Where the Document Does not Establish Clear Eligibility

The Memo advises adjudicators that an RFE is not required if the record appears complete. The noteworthy example here is an I-140 petition. The Memo indicates that, while there can be a number of documents the petitioner may choose to submit to show its financial ability to pay an employee's salary, the USCIS adjudicator is not required to issue an RFE as long as the petitioner sent at least one of the required documents. If the adjudicator does not believe that the particular document establishes the ability of the sponsoring employer to pay the I-140 employee or beneficiary the prevailing wage, then the adjudicator may deny the case without an RFE's requesting additional evidence from the employer of its ability to pay.
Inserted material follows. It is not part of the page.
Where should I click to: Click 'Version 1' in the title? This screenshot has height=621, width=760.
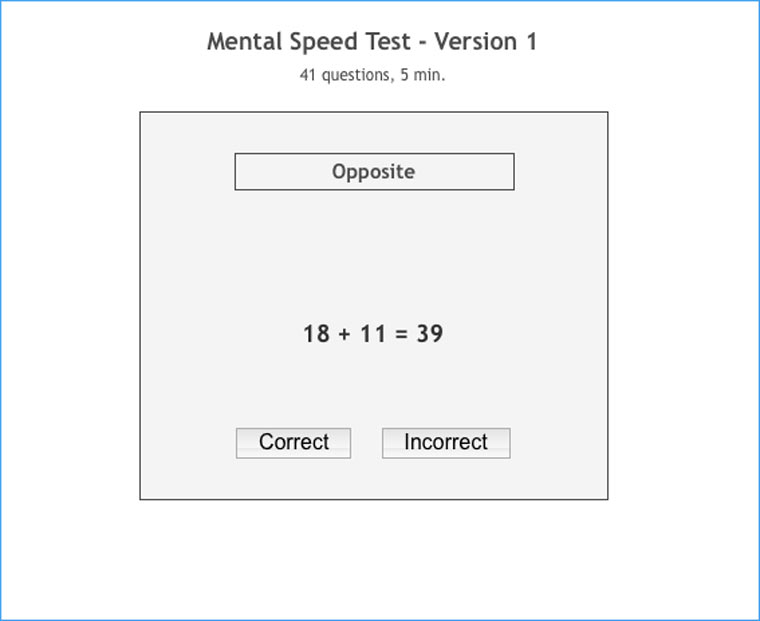[x=490, y=42]
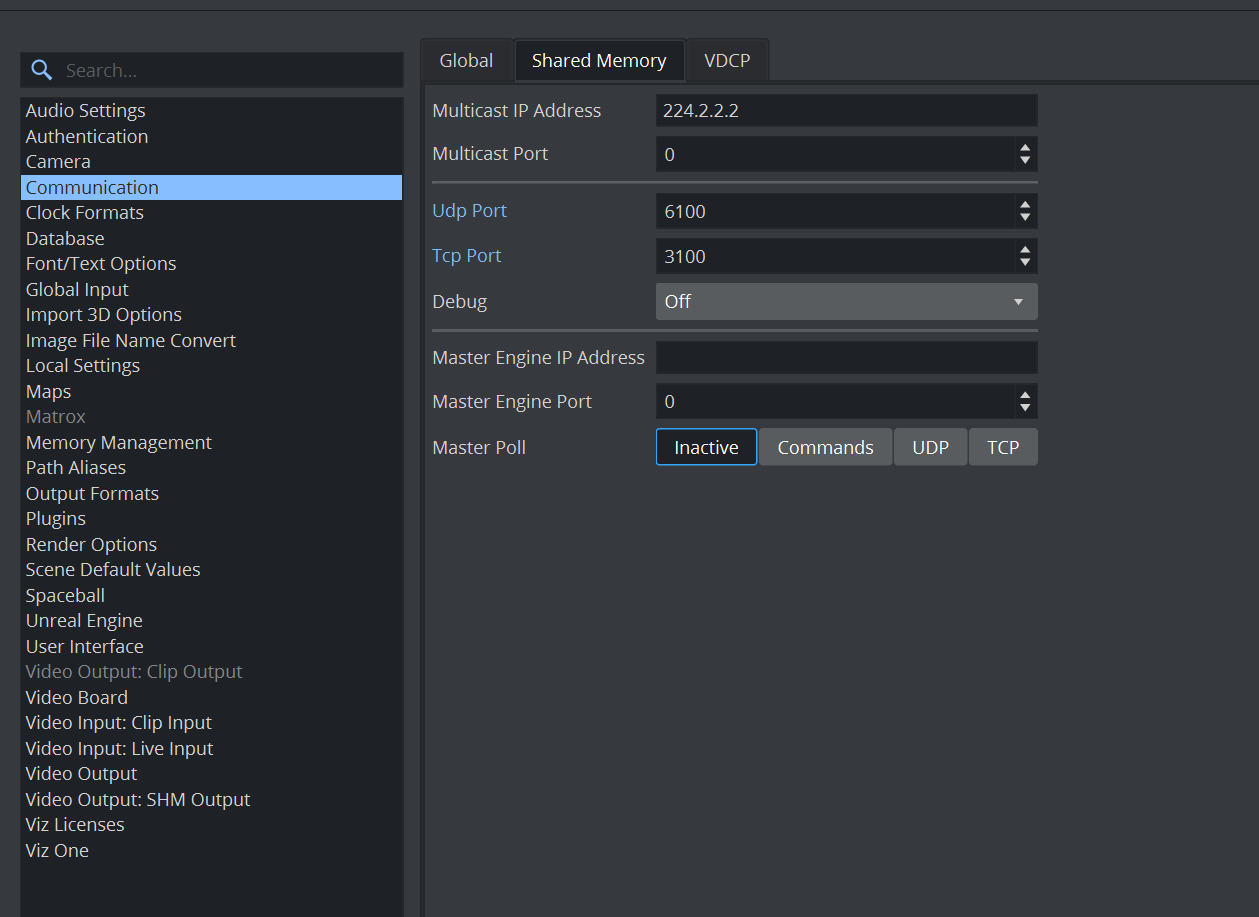This screenshot has width=1259, height=917.
Task: Focus the Master Engine IP Address field
Action: [846, 357]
In many cases, due to the burdens of obtaining each financial record and concern for the privacy of such information, employers or petitioners are reluctant to provide every financial document that could prove the employer's ability to pay the required prevailing wage upfront. Petitioners and applicants will need to rethink this position to avoid I-140 or other petition or application denials due to insufficient documentation as viewed subjectively by a particular USCIS examiner or adjudicator.

When is the RFE Required?

An RFE is required under regulations when initial evidence is missing. Initial evidence is defined as the evidence specified in the regulations, and on the application or petition and its accompanying instructions. Otherwise, RFE issuance is discretionary.
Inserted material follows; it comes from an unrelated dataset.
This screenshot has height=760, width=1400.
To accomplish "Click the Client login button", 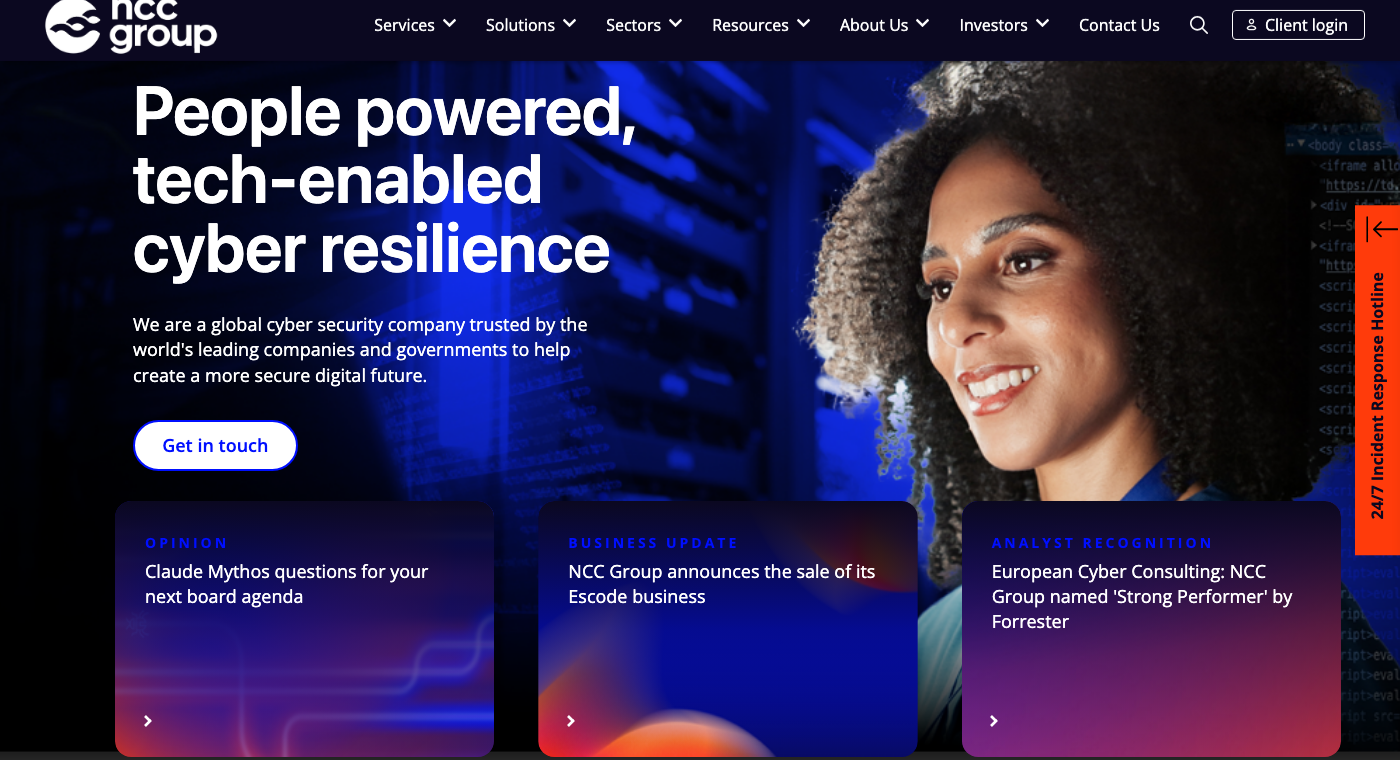I will point(1298,25).

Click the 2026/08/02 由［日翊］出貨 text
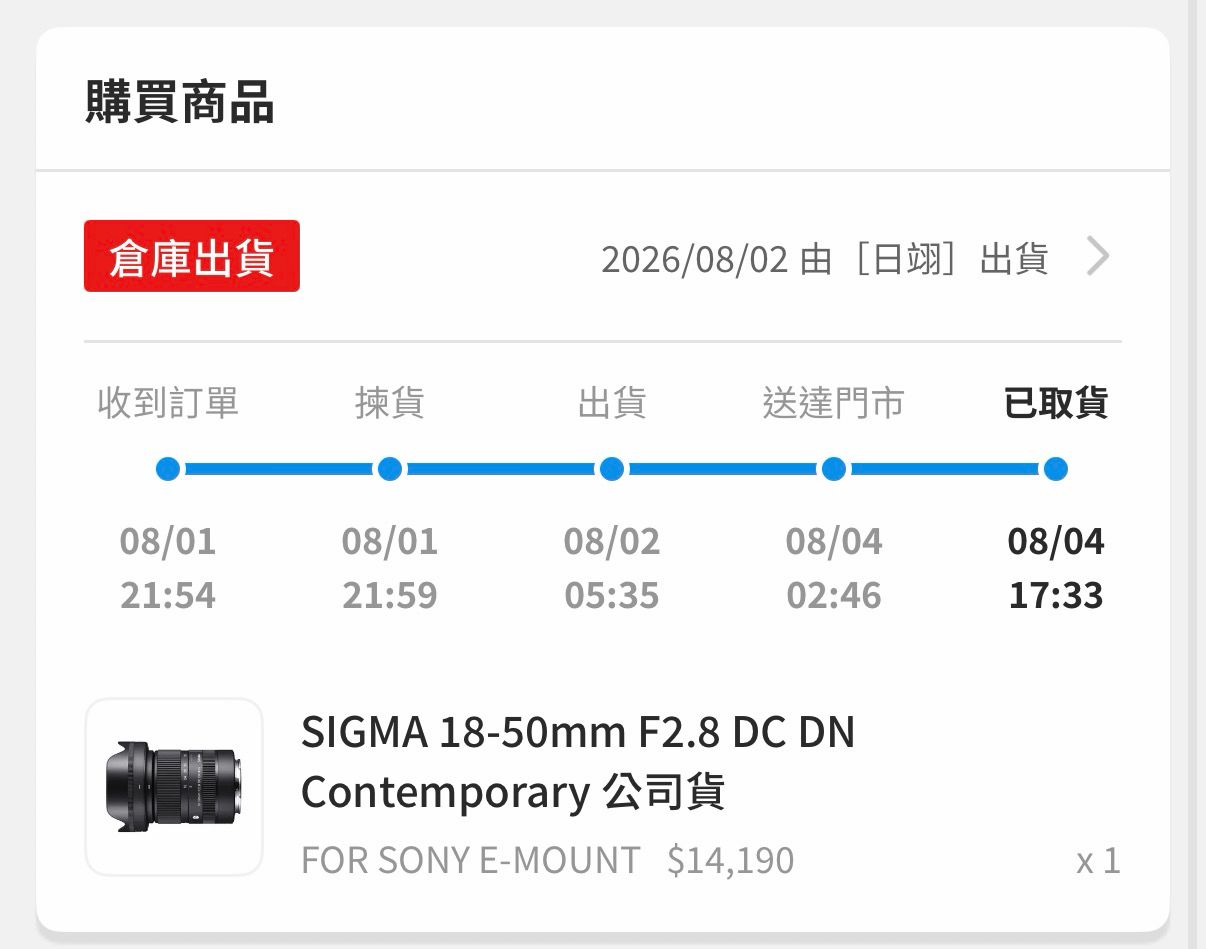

What to do if a Case is Denied

In many instances, if a case is denied, the petitioner or applicant may file a Motion to Reopen or Motion to Reconsider. Most motions must be filed within 30 days of the denial and require an additional filing fee. If the Motion is denied and the petitioner or applicant decides to file an appeal with the Administrative Appeals Office (AAO), then the AAO may take another year or longer to finally adjudicate the case. The fastest and easiest solution for many petitioners and applicants would be to re-file the petition or application, with a new filing fee, and submit all documents up front to avoid the denial. It is better to err on the side of over documentation with this recent Memo.

Conclusion

We at The Law Office of Sheela Murthy believe that, with this Memo, the USCIS is exploring an avenue to reduce the time it takes to process cases and to reduce its case backlogs. When USCIS examiners issue RFEs, it is time-consuming, expensive, and slows the entire adjudications process. This Memo, however, is disappointing since it may result in some USCIS examiners denying cases in which the documents submitted are insufficient to clearly result in an approval, instead of simply issuing an RFE. This is particularly troubling for the many applicants who file for immigration benefits without the assistance of attorneys. Their only avenue to correct deficiencies in their documentation is through responding to RFEs. This option may no longer be available for such applicants. We encourage each MurthyDotCom and MurthyBulletin reader to seek the advice of a qualified immigration attorney prior to any filing with the USCIS, considering the importance of immigration benefits, particularly in light of this recent Memo.